■ **What this task involves**:
In this exercise, print only the lines from the line with "Image resolution: width=1812" to the last line of the data below, inclusive. Any pictures should be left out.

■ **Records shown**:
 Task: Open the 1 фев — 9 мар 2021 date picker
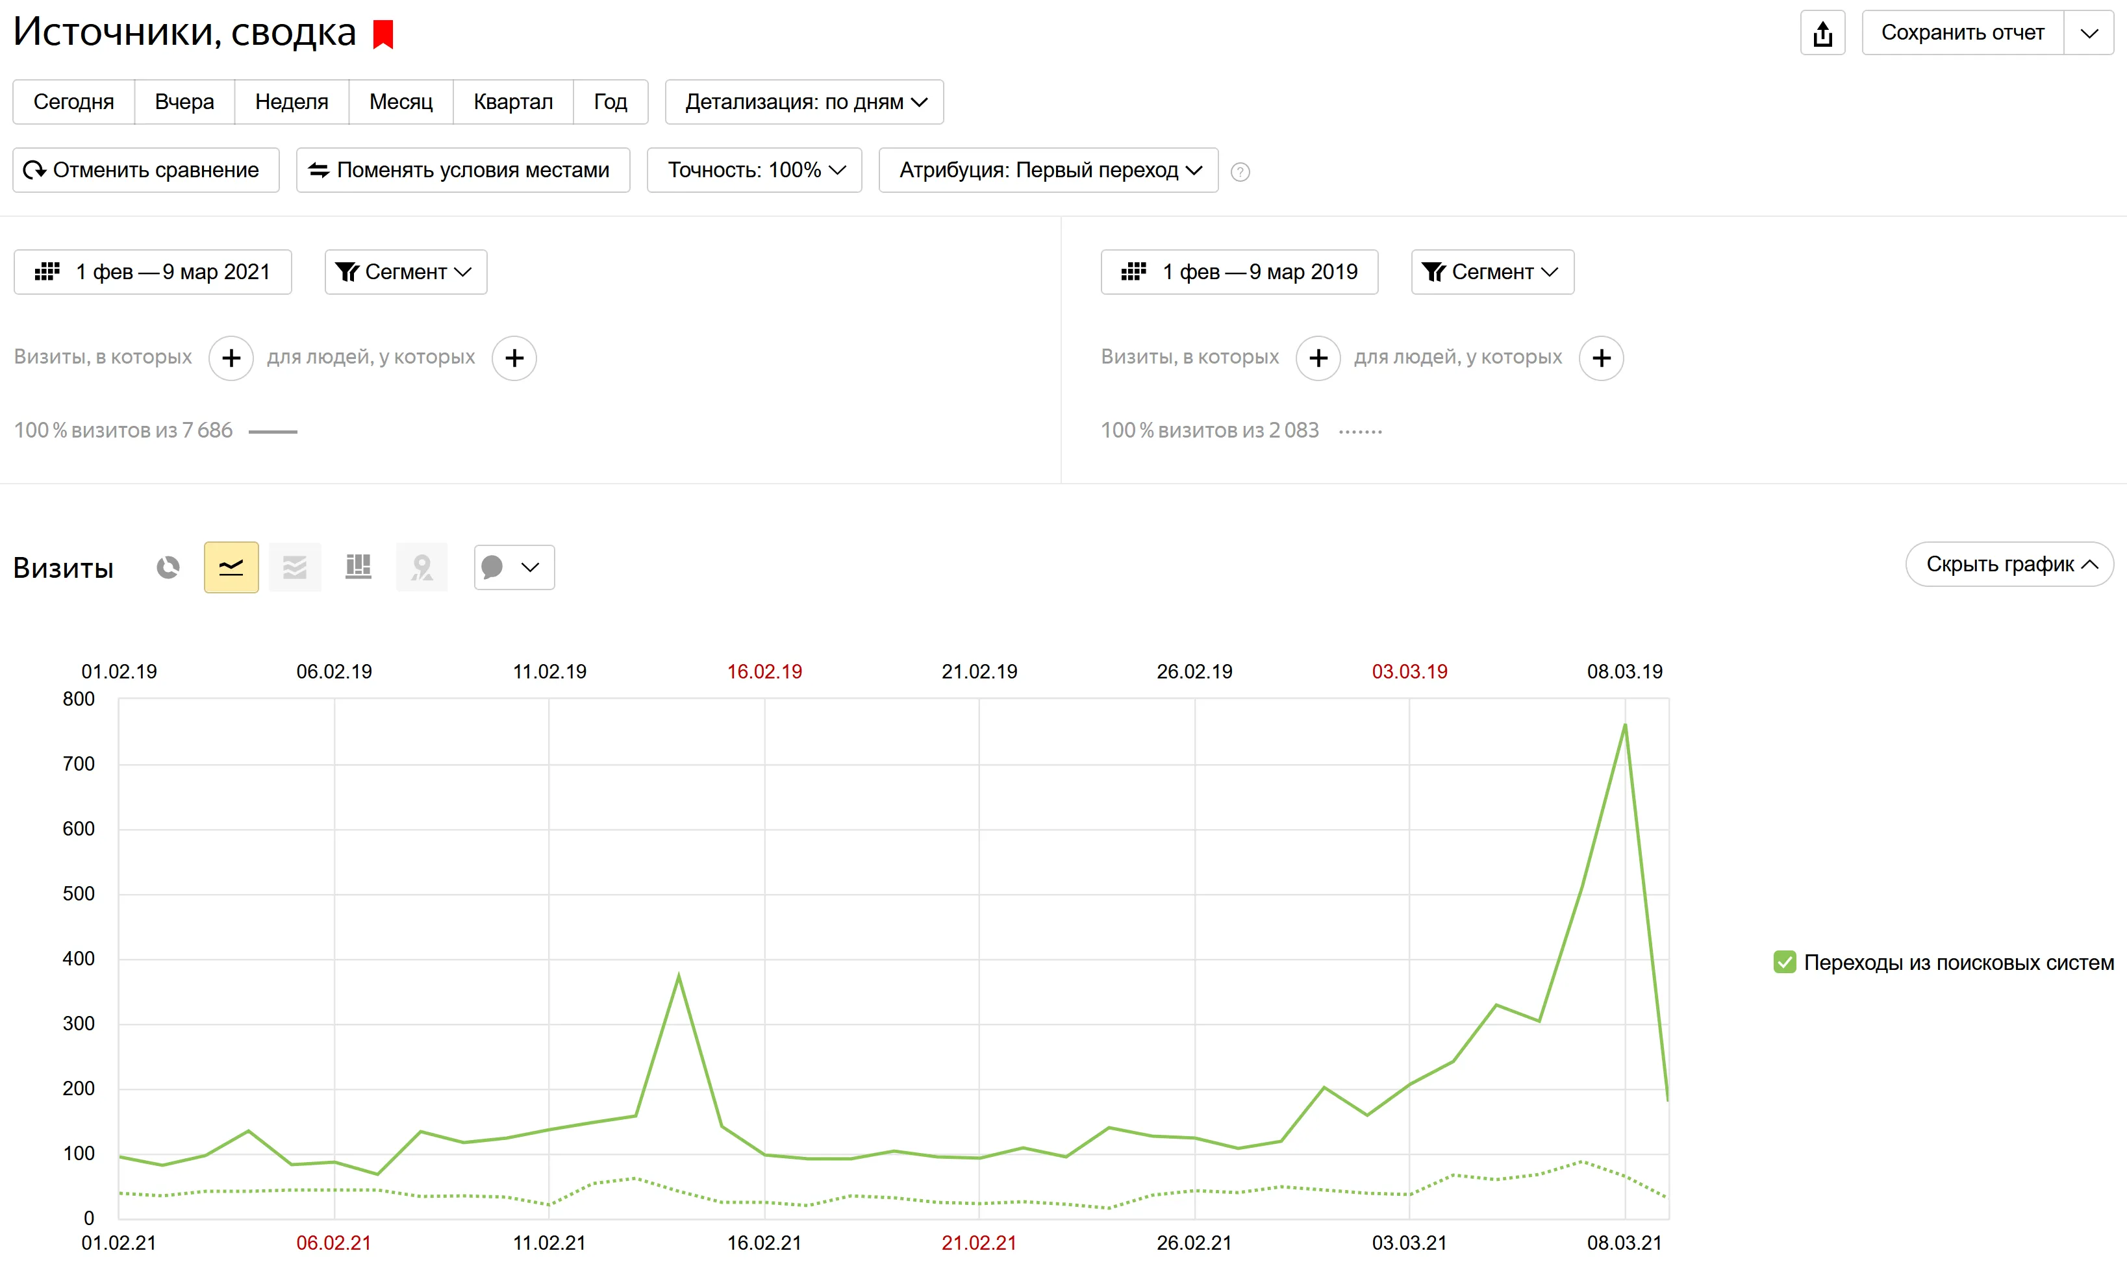point(153,271)
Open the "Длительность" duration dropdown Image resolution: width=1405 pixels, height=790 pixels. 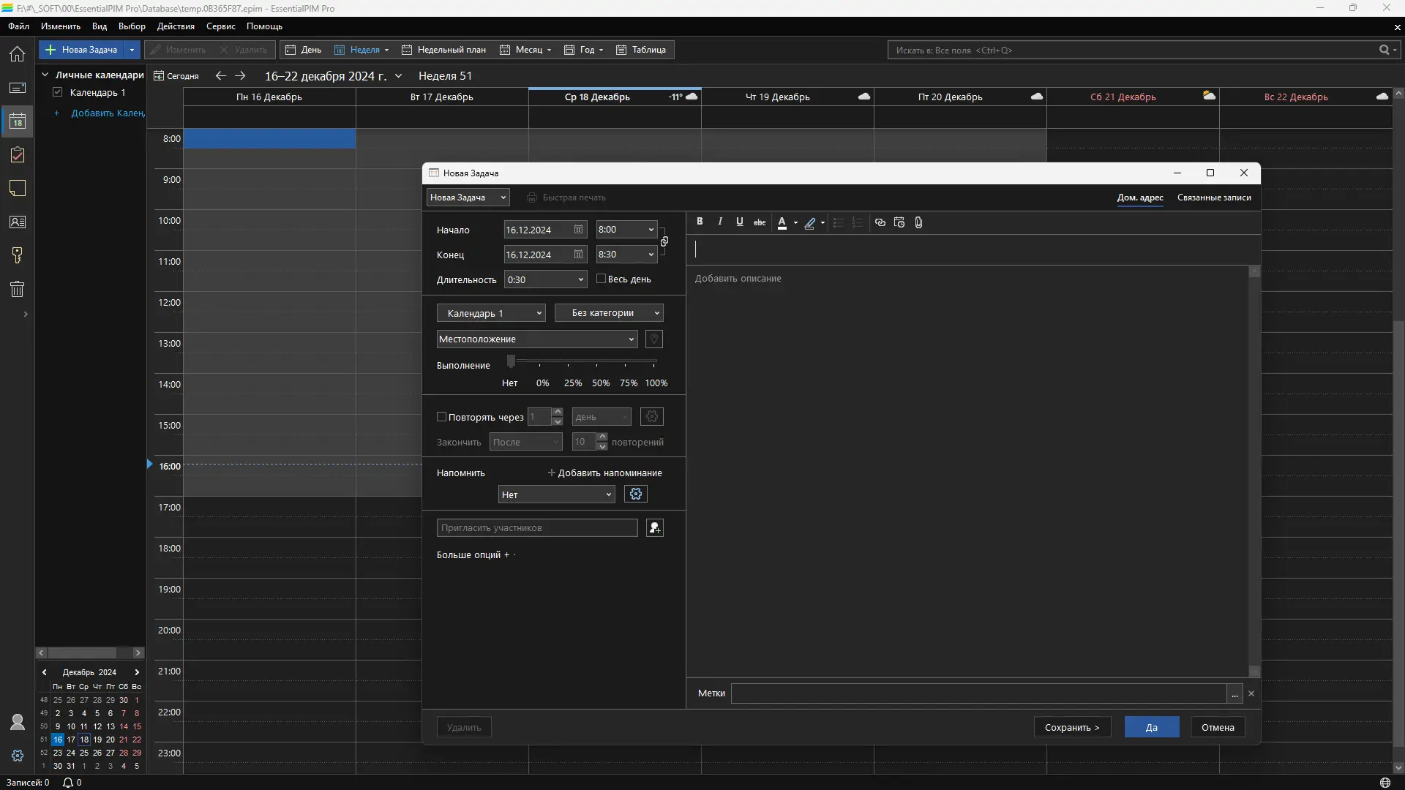(580, 279)
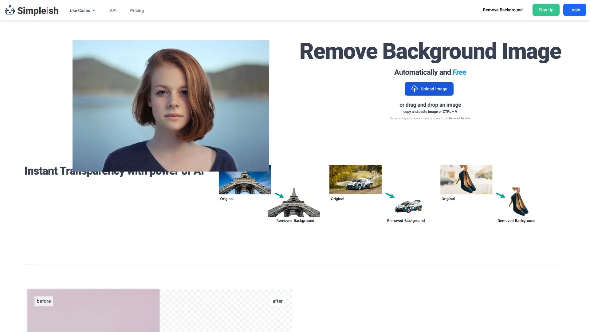Open the Use Cases chevron menu
Image resolution: width=590 pixels, height=332 pixels.
coord(94,10)
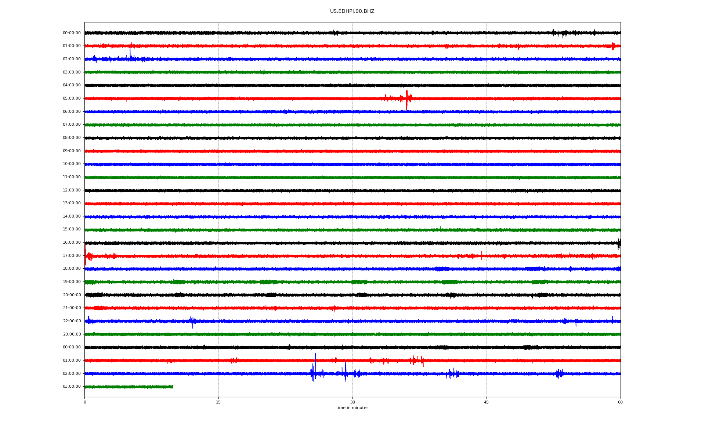The image size is (705, 441).
Task: Click the x-axis tick label 60
Action: (620, 402)
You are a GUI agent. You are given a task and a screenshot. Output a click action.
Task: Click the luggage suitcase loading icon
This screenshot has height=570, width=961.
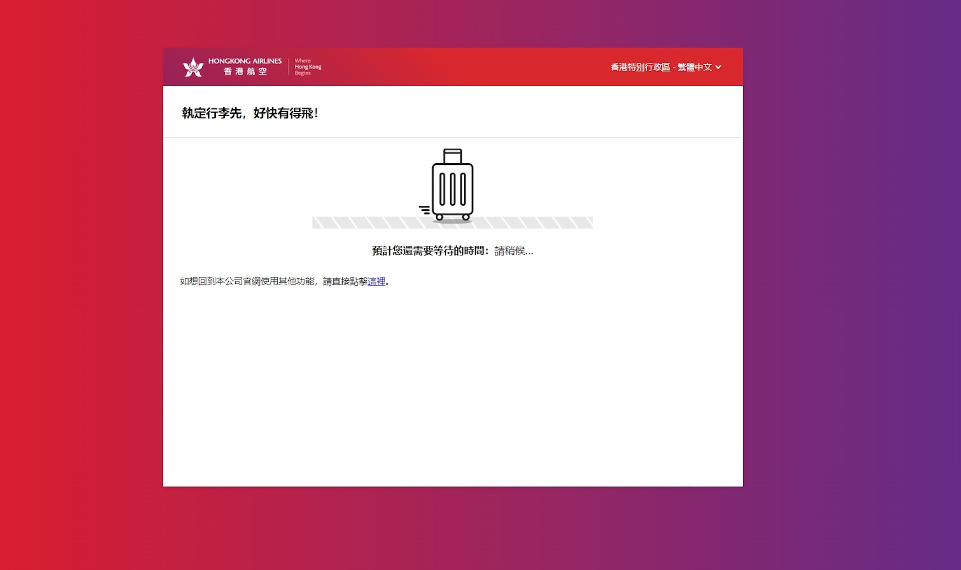(x=452, y=189)
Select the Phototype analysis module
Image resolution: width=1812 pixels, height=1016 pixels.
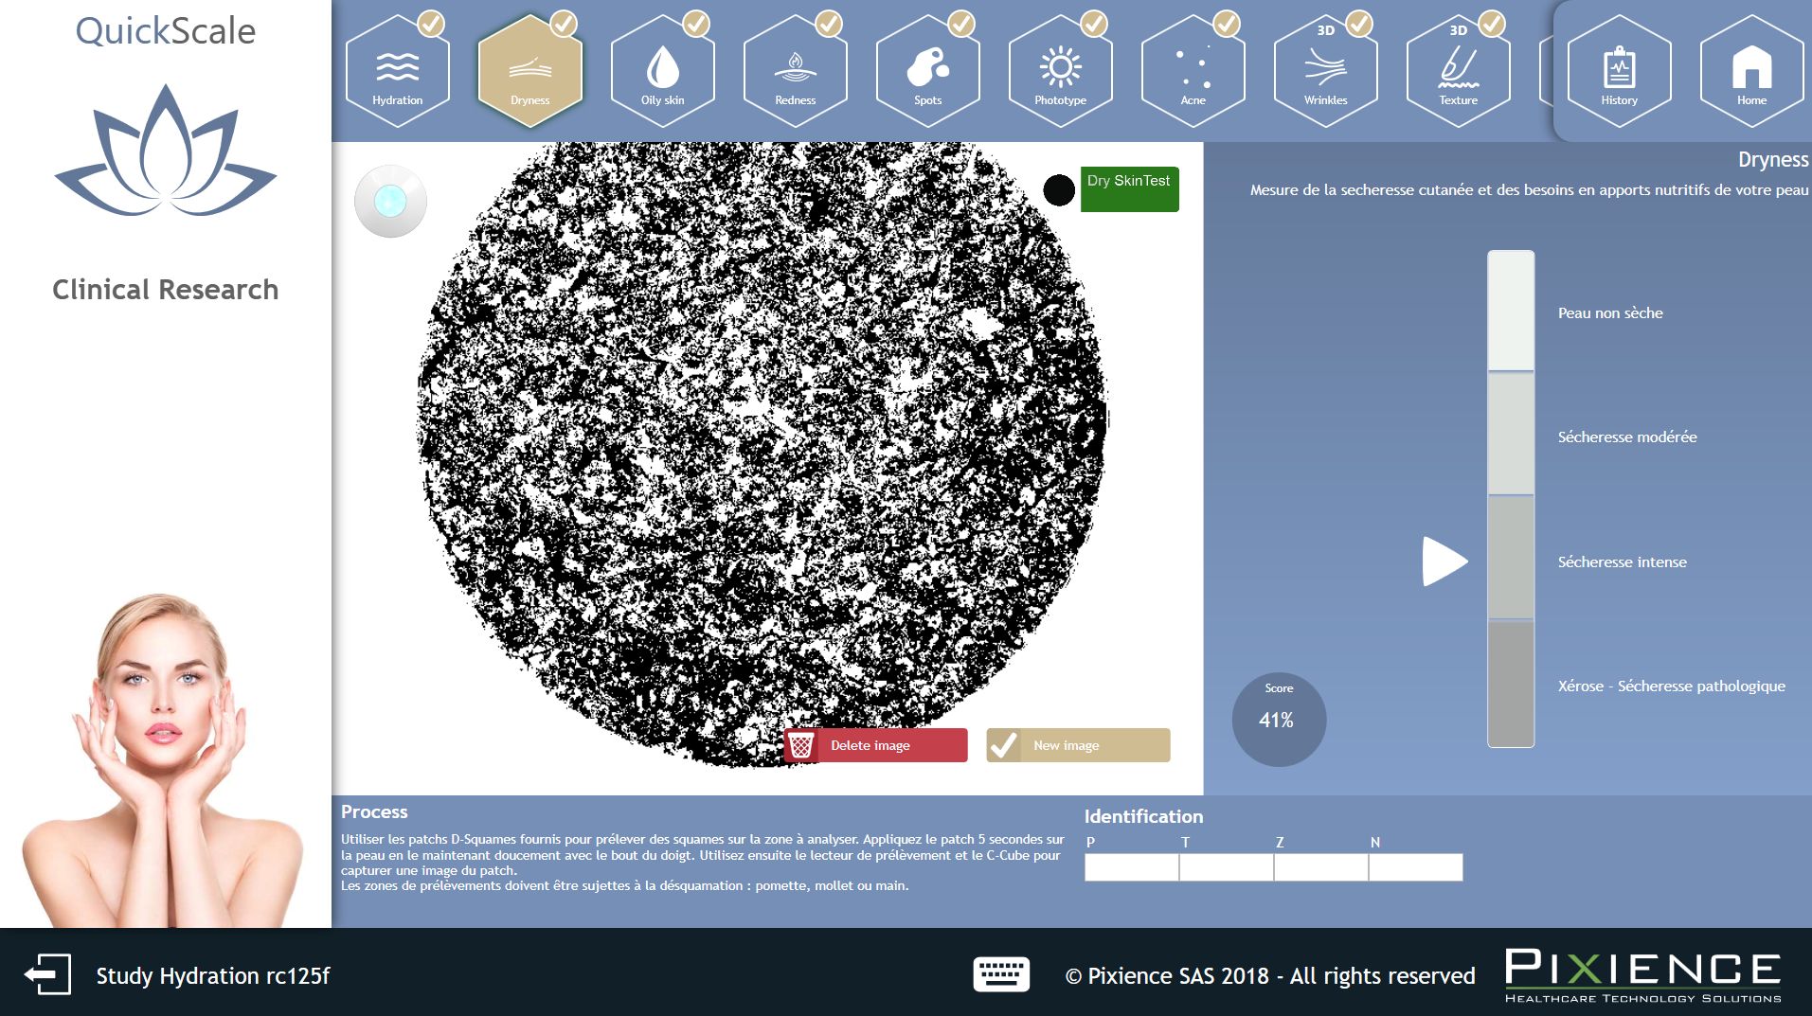click(x=1060, y=71)
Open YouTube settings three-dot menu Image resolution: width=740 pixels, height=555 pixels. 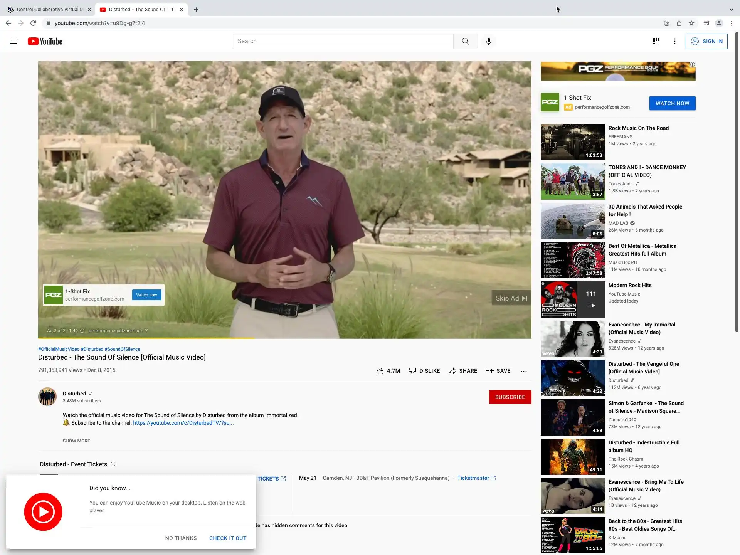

■ **Your solution**:
Image resolution: width=1812 pixels, height=1016 pixels.
click(x=1060, y=71)
Open YouTube settings three-dot menu Image resolution: width=740 pixels, height=555 pixels. 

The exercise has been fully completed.